Fino a poco tempo fa, la situazione sanitaria a Napoli sembrava sotto controllo, con pochi casi di epatite A segnalati. Tuttavia, negli ultimi giorni, la situazione ha subito un cambiamento significativo, con un aumento preoccupante dei contagi.
Attualmente, 70 persone sono ricoverate all’ospedale Cotugno di Napoli, di cui 8 in pronto soccorso. Inoltre, sono stati registrati 84 casi di epatite A nella Asl di Napoli dall’inizio dell’anno, con 14 nuovi casi nelle ultime 24 ore.
In provincia di Latina, la situazione non è migliore, con 24 casi segnalati e 6 pazienti ricoverati, tutti in condizioni stabili. Questo aumento dei casi ha portato le autorità sanitarie a prendere misure drastiche per contenere la diffusione della malattia.

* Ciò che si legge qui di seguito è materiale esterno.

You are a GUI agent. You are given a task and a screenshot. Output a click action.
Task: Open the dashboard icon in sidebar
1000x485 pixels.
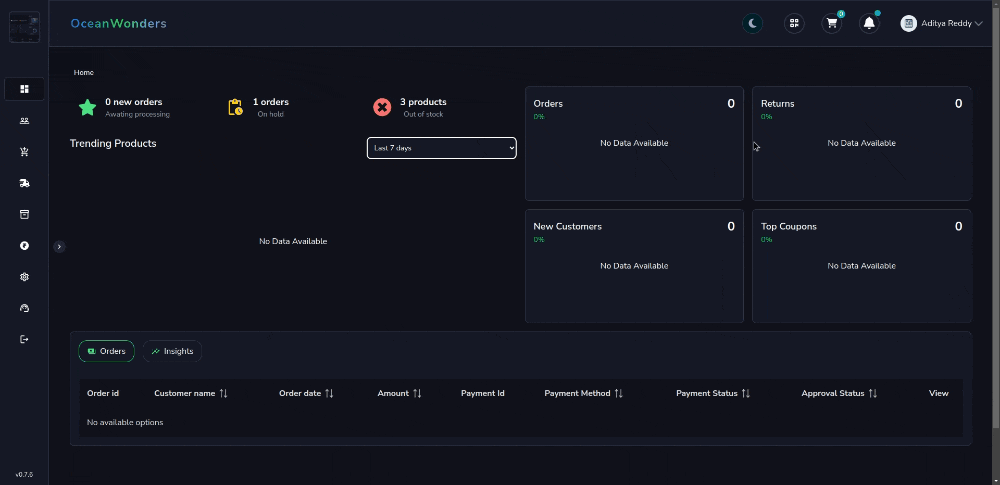coord(24,89)
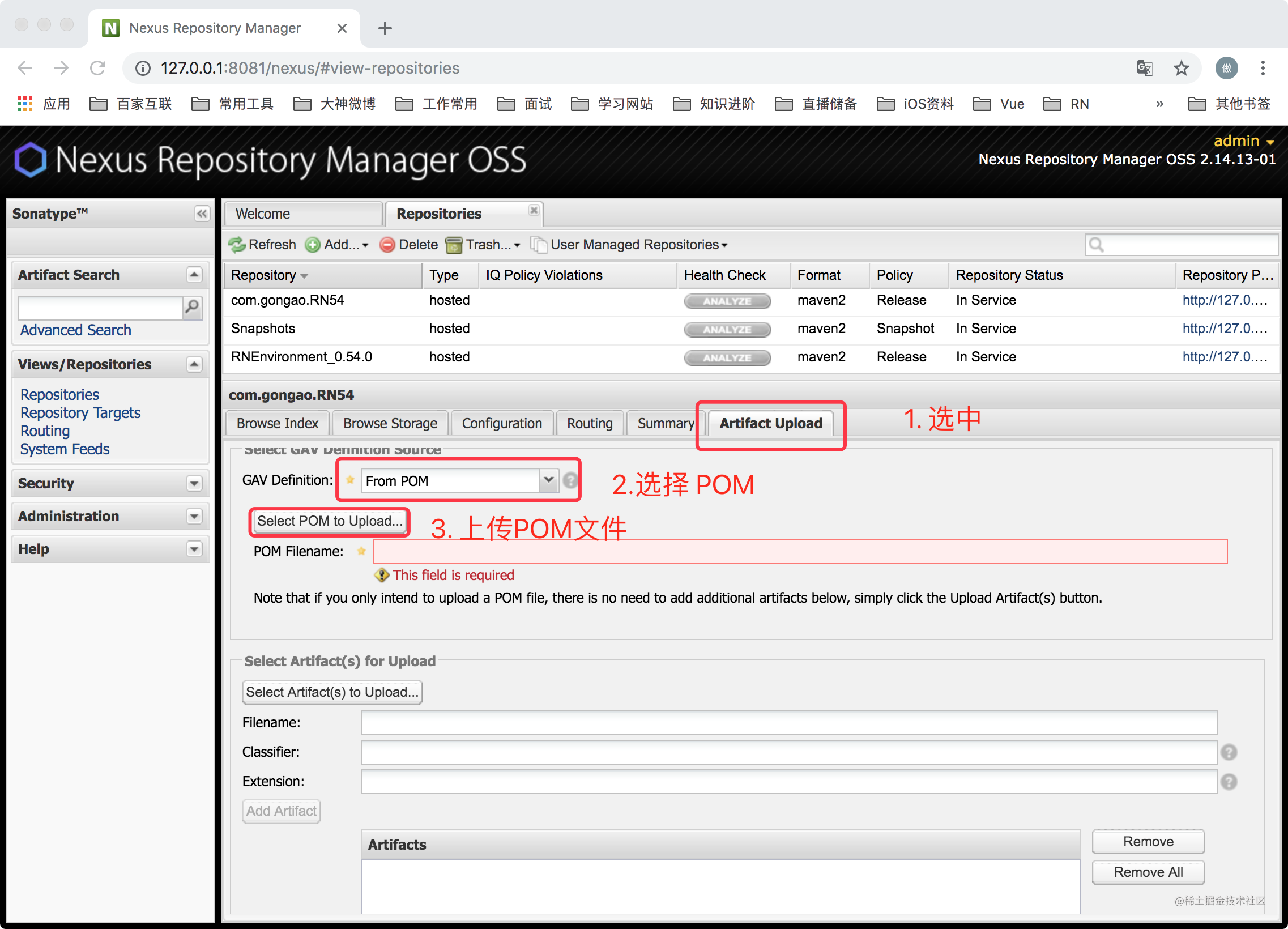Toggle Security panel section
Viewport: 1288px width, 929px height.
195,483
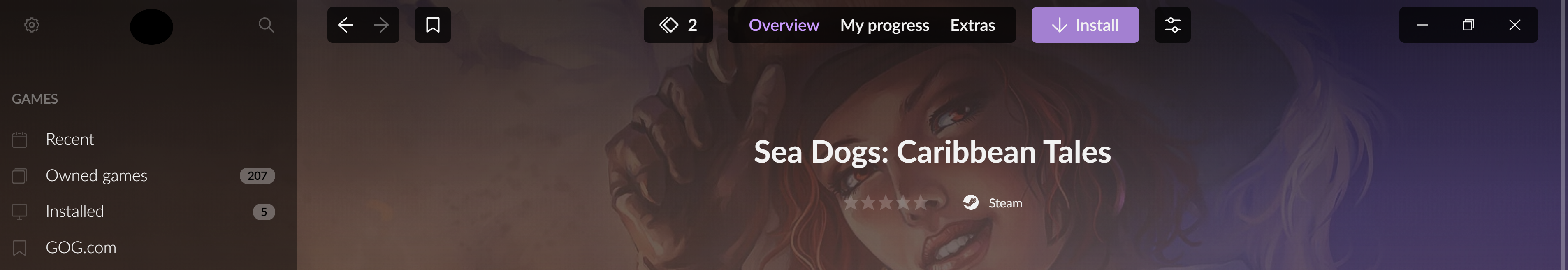Switch to the My progress tab
The width and height of the screenshot is (1568, 270).
pos(884,25)
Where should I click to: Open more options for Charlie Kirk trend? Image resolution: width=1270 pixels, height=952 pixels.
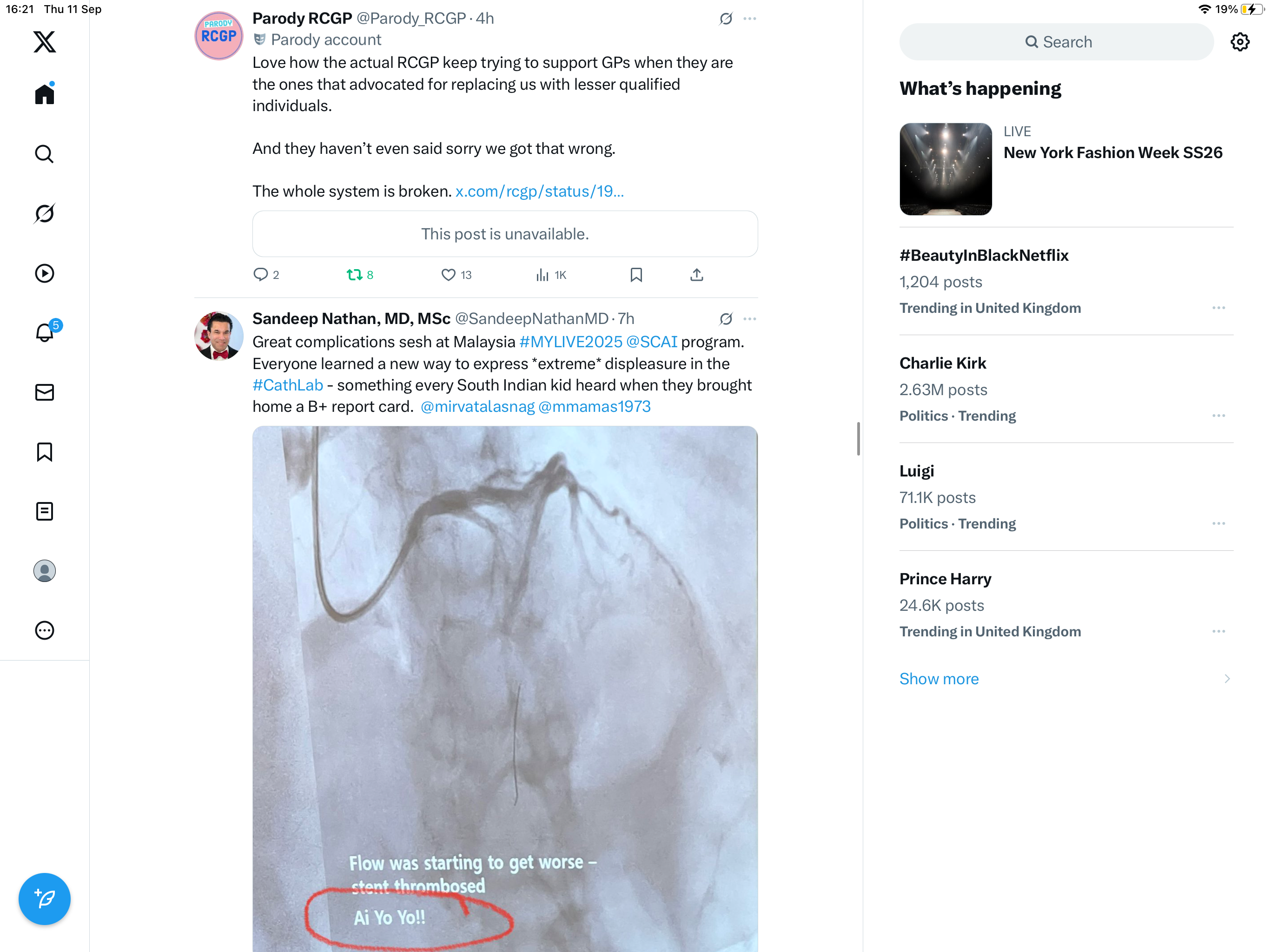coord(1218,416)
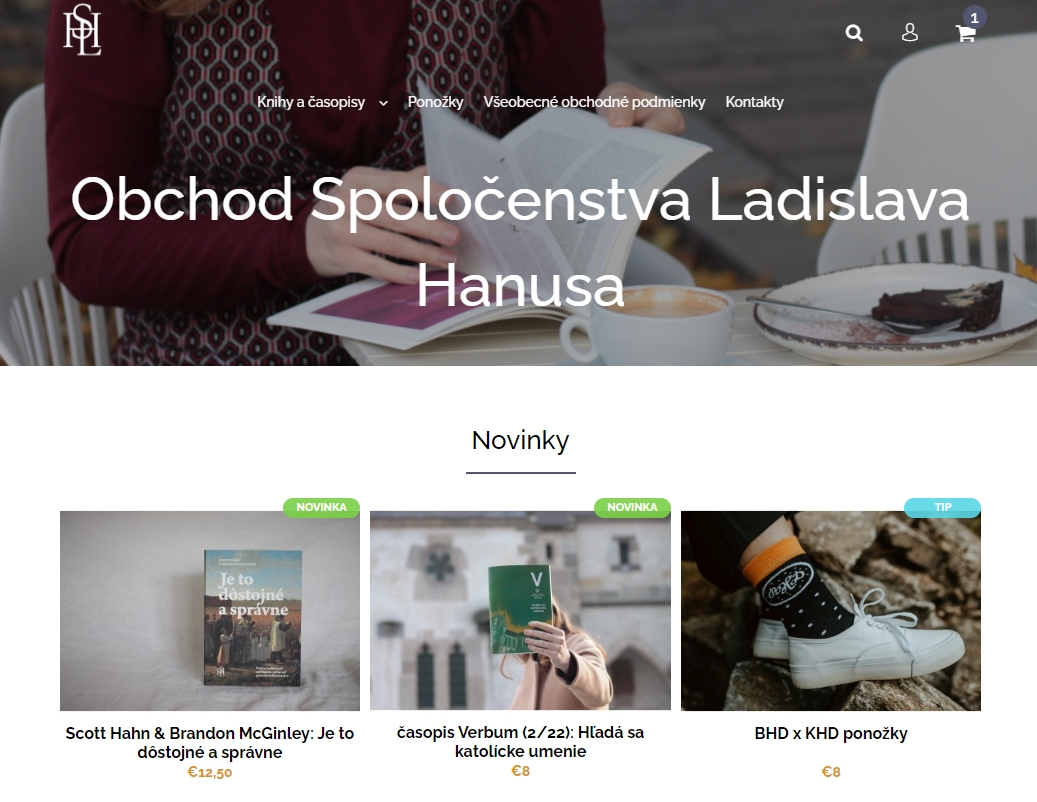Open Scott Hahn & Brandon McGinley title link
Screen dimensions: 1037x802
[210, 742]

Il Comune di Napoli ha emesso un divieto di consumo di frutti di mare in tutti gli esercizi pubblici, con sanzioni che vanno da 2.000 a 20.000 euro per chi viola questa norma. Matteo Bassetti, esperto in malattie infettive, ha sottolineato l’importanza di non consumare frutti di mare crudi nelle aree colpite.
“La prevenzione è fondamentale e dobbiamo dare un messaggio chiaro – non consumare frutti di mare crudi in quelle aree,” ha dichiarato Bassetti. Inoltre, ha espresso preoccupazione per il fatto che tra i contagiati ci siano anche dei bambini.
Le condizioni cliniche dei pazienti ricoverati non presentano aspetti di criticità, ma la situazione rimane monitorata da vicino. L’epatite A è una malattia a trasmissione orofecale, e la diffusione dei casi richiede un’attenzione particolare da parte delle autorità sanitarie.
In passato, la Puglia ha affrontato situazioni simili, ma grazie a una campagna vaccinale iniziata nel 1998, la situazione è stata mantenuta sotto controllo. Napoli, al contrario, ora si trova ad affrontare un’emergenza sanitaria che richiede interventi rapidi e decisivi.
Dettagli rimangono non confermati, ma le autorità stanno lavorando per contenere la diffusione dell’epatite A e garantire la sicurezza della popolazione.